History

United States
- Launched: 1856
- Acquired: January 24, 1863
- Commissioned: January 24, 1863
- Fate: Sold, September 22, 1865

General characteristics
- Displacement: 130 tons
- Propulsion: steam engine; stern wheel-propelled;
- Complement: 49
- Armament: one 32-pounder gun; one 12-pounder rifled gun;

= USS Bloomer =

Gunboat of the United States Navy

USS Bloomer was a stern-wheel steamer acquired by the Union Navy during the American Civil War. She was used by the Union Navy as a gunboat with orders to patrol navigable waterways of the Confederacy to prevent the South from trading with other countries.

== Service history ==
Bloomer—a stern-wheel steamer built in 1856 at New Albany, Indiana—was laid up at the outbreak of the Civil War in the Choctawhatchee River in Alabama, about a mile south of Geneva, Alabama, by her owner, a loyal Union man. On December 27, 1862, a joint expedition composed of officers and men of Potomac and troops of the 91st New York State Volunteers, led by Lieutenant James H. Stewart took possession of her and delivered her to the Pensacola Navy Yard where she was repaired and armed. A small crew was placed on board and, on January 24, 1863, Acting Ensign Edwin Crissey assumed command. The ship was put in operation without being sent to an admiralty court to be libelled. Although she spent most of her naval career operating in the West Gulf Blockading Squadron, her most notable service occurred in December 1863 during a brief tour of duty with the East Gulf Blockading Squadron. This operation in St. Andrew's Bay, Florida—in which she was assisted by her tender, the sloop Caroline, and the bark Restless—resulted in the destruction of 380 different salt works and of much of the town of St. Andrew's. Her commanding officer received high praise for Bloomer's part in the successful accomplishment of this mission.

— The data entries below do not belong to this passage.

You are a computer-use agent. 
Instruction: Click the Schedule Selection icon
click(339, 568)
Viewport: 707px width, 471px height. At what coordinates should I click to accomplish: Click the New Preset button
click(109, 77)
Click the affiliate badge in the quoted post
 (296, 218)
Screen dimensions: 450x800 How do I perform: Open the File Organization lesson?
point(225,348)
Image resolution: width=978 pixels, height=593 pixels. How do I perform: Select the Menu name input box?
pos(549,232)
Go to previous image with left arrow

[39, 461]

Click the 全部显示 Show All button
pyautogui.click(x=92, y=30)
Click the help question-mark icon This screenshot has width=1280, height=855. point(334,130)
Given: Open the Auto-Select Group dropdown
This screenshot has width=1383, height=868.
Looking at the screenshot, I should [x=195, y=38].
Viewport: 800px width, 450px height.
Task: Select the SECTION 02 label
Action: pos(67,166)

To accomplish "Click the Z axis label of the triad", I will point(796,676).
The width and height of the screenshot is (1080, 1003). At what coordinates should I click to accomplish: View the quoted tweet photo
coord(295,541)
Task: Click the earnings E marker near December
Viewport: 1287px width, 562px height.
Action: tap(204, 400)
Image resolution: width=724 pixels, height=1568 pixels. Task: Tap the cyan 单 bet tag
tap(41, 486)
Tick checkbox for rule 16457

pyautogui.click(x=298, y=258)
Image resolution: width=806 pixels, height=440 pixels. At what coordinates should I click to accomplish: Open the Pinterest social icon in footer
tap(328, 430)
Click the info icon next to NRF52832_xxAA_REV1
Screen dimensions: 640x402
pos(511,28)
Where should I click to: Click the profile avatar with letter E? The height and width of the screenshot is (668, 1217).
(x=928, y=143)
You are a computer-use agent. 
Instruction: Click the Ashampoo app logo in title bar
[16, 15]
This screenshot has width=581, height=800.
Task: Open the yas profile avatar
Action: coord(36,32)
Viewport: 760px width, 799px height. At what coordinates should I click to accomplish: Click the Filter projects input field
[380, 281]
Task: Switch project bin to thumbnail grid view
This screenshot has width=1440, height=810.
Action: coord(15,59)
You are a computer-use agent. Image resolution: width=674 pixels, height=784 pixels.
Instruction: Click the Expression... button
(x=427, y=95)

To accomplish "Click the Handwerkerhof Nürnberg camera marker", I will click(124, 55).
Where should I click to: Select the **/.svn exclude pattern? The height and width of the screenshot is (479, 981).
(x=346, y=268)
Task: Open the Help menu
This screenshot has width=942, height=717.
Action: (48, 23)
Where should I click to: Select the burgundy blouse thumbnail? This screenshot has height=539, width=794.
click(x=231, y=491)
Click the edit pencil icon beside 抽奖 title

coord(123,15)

Near the very end of 1863, Bloomer was at last ordered to the prize court of New Orleans, Louisiana, to be libelled. The final decree in the case, rendered on January 4, 1865, declared this was not a case of "prize" but of "salvage". Early in 1865, she was finally purchased by the United States Navy and continued on duty on the coast of Florida in the vicinity of Pensacola, Florida. In June 1865 she sank in East Pass, Santa Rosa Island, Florida. After the wreck was raised, it was sold on September 22, 1865, to S. P. Griffin & Co., of Woolsey, Florida. Redocumented as Emma on April 5, 1866, the vessel served a private owner until 1868 when she was sold to a foreign purchaser and disappeared from American shipping records. The Official Records of the Union and Confederate Navies of the War of the Rebellion (ORN) lists the Bloomer both as a sidewheeler and, later, as a sternwheeler. One of the persons from Geneva who assisted in the raid was a pilot named Jones, who is not otherwise identified; however, records of the ORN show that a Thomas G. Jones was, at one time, in command of the Bloomer, after she was captured—perhaps in reward for his services.